■ Provided records:
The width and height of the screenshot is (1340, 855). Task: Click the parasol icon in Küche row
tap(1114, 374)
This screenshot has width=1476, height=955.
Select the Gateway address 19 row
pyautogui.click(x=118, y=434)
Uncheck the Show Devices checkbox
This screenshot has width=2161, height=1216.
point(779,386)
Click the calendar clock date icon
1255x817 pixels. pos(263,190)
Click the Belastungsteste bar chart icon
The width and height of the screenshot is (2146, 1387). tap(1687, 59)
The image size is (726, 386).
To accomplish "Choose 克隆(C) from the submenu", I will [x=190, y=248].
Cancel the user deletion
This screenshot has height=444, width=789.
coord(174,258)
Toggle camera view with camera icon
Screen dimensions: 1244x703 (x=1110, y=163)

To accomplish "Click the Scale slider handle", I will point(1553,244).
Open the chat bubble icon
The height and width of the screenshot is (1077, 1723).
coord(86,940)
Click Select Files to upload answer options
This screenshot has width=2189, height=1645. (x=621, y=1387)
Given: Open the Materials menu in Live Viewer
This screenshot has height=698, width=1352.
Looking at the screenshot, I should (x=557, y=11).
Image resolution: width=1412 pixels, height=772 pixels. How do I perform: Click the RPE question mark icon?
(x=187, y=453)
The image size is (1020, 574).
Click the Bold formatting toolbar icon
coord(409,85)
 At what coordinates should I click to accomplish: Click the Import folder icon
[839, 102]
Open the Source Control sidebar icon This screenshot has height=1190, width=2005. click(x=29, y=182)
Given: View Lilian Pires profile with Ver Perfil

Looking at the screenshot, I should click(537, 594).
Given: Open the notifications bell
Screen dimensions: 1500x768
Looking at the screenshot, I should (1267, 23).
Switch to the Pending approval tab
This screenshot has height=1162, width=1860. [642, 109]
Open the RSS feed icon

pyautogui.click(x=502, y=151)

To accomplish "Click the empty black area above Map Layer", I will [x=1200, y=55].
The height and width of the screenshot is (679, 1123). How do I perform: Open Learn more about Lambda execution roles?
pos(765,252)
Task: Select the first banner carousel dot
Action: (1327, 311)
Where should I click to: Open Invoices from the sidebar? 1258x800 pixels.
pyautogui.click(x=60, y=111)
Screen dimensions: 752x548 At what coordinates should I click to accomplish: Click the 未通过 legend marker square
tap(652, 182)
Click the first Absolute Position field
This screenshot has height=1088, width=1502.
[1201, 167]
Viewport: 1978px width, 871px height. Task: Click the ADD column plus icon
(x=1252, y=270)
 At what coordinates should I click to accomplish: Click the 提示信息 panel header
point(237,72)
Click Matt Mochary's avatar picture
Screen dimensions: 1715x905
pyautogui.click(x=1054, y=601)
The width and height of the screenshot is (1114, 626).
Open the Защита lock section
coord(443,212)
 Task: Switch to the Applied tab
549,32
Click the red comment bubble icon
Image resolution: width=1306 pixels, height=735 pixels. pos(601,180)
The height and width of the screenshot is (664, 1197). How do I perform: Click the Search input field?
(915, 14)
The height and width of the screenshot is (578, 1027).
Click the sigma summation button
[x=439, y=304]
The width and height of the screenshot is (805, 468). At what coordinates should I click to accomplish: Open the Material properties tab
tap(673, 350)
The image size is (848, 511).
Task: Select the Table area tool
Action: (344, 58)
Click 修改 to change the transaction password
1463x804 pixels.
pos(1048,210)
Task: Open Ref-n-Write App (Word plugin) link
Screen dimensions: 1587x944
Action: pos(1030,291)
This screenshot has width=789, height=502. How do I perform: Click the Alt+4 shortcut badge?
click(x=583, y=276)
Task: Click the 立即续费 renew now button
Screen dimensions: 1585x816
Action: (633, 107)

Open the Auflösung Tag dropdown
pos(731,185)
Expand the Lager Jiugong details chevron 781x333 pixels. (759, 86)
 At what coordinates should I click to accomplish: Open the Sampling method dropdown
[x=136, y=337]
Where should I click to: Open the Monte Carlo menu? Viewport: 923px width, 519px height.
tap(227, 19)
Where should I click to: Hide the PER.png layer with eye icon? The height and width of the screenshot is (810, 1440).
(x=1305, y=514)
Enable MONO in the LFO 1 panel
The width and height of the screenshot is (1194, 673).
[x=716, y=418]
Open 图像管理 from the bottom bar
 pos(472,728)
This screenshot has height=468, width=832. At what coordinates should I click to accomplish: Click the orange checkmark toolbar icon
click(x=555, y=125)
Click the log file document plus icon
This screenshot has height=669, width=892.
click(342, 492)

■ Task prompt:
Using the exact wording, transcribe all the records above.

■ Answer for the task:
The width and height of the screenshot is (1340, 855). Task: Click the parasol icon in Küche row
tap(1114, 374)
This screenshot has width=1476, height=955.
Select the Gateway address 19 row
pyautogui.click(x=118, y=434)
Uncheck the Show Devices checkbox
This screenshot has width=2161, height=1216.
point(779,386)
Click the calendar clock date icon
1255x817 pixels. pos(263,190)
Click the Belastungsteste bar chart icon
The width and height of the screenshot is (2146, 1387). tap(1687, 59)
The image size is (726, 386).
To accomplish "Choose 克隆(C) from the submenu", I will [x=190, y=248].
Cancel the user deletion
This screenshot has height=444, width=789.
coord(174,258)
Toggle camera view with camera icon
Screen dimensions: 1244x703 (x=1110, y=163)

To accomplish "Click the Scale slider handle", I will point(1553,244).
Open the chat bubble icon
The height and width of the screenshot is (1077, 1723).
coord(86,940)
Click Select Files to upload answer options
This screenshot has width=2189, height=1645. (x=621, y=1387)
Given: Open the Materials menu in Live Viewer
This screenshot has height=698, width=1352.
Looking at the screenshot, I should (x=557, y=11).
Image resolution: width=1412 pixels, height=772 pixels. How do I perform: Click the RPE question mark icon?
(x=187, y=453)
The image size is (1020, 574).
Click the Bold formatting toolbar icon
coord(409,85)
 At what coordinates should I click to accomplish: Click the Import folder icon
[839, 102]
Open the Source Control sidebar icon This screenshot has height=1190, width=2005. click(x=29, y=182)
Given: View Lilian Pires profile with Ver Perfil

Looking at the screenshot, I should click(537, 594).
Given: Open the notifications bell
Screen dimensions: 1500x768
Looking at the screenshot, I should (1267, 23).
Switch to the Pending approval tab
This screenshot has height=1162, width=1860. [642, 109]
Open the RSS feed icon

pyautogui.click(x=502, y=151)

To accomplish "Click the empty black area above Map Layer", I will [x=1200, y=55].
The height and width of the screenshot is (679, 1123). How do I perform: Open Learn more about Lambda execution roles?
pos(765,252)
Task: Select the first banner carousel dot
Action: (1327, 311)
Where should I click to: Open Invoices from the sidebar? 1258x800 pixels.
pyautogui.click(x=60, y=111)
Screen dimensions: 752x548 At what coordinates should I click to accomplish: Click the 未通过 legend marker square
tap(652, 182)
Click the first Absolute Position field
This screenshot has height=1088, width=1502.
[1201, 167]
Viewport: 1978px width, 871px height. Task: Click the ADD column plus icon
(x=1252, y=270)
 At what coordinates should I click to accomplish: Click the 提示信息 panel header
point(237,72)
Click Matt Mochary's avatar picture
Screen dimensions: 1715x905
pyautogui.click(x=1054, y=601)
The width and height of the screenshot is (1114, 626).
Open the Защита lock section
coord(443,212)
 Task: Switch to the Applied tab
549,32
Click the red comment bubble icon
Image resolution: width=1306 pixels, height=735 pixels. pos(601,180)
The height and width of the screenshot is (664, 1197). How do I perform: Click the Search input field?
(915, 14)
The height and width of the screenshot is (578, 1027).
Click the sigma summation button
[x=439, y=304]
The width and height of the screenshot is (805, 468). At what coordinates should I click to accomplish: Open the Material properties tab
tap(673, 350)
The image size is (848, 511).
Task: Select the Table area tool
Action: (344, 58)
Click 修改 to change the transaction password
1463x804 pixels.
pos(1048,210)
Task: Open Ref-n-Write App (Word plugin) link
Screen dimensions: 1587x944
Action: pos(1030,291)
This screenshot has width=789, height=502. How do I perform: Click the Alt+4 shortcut badge?
click(x=583, y=276)
Task: Click the 立即续费 renew now button
Screen dimensions: 1585x816
Action: (633, 107)

Open the Auflösung Tag dropdown
pos(731,185)
Expand the Lager Jiugong details chevron 781x333 pixels. (759, 86)
 At what coordinates should I click to accomplish: Open the Sampling method dropdown
[x=136, y=337]
Where should I click to: Open the Monte Carlo menu? Viewport: 923px width, 519px height.
tap(227, 19)
Where should I click to: Hide the PER.png layer with eye icon? The height and width of the screenshot is (810, 1440).
(x=1305, y=514)
Enable MONO in the LFO 1 panel
The width and height of the screenshot is (1194, 673).
[x=716, y=418]
Open 图像管理 from the bottom bar
 pos(472,728)
This screenshot has height=468, width=832. At what coordinates should I click to accomplish: Click the orange checkmark toolbar icon
click(x=555, y=125)
Click the log file document plus icon
This screenshot has height=669, width=892.
click(342, 492)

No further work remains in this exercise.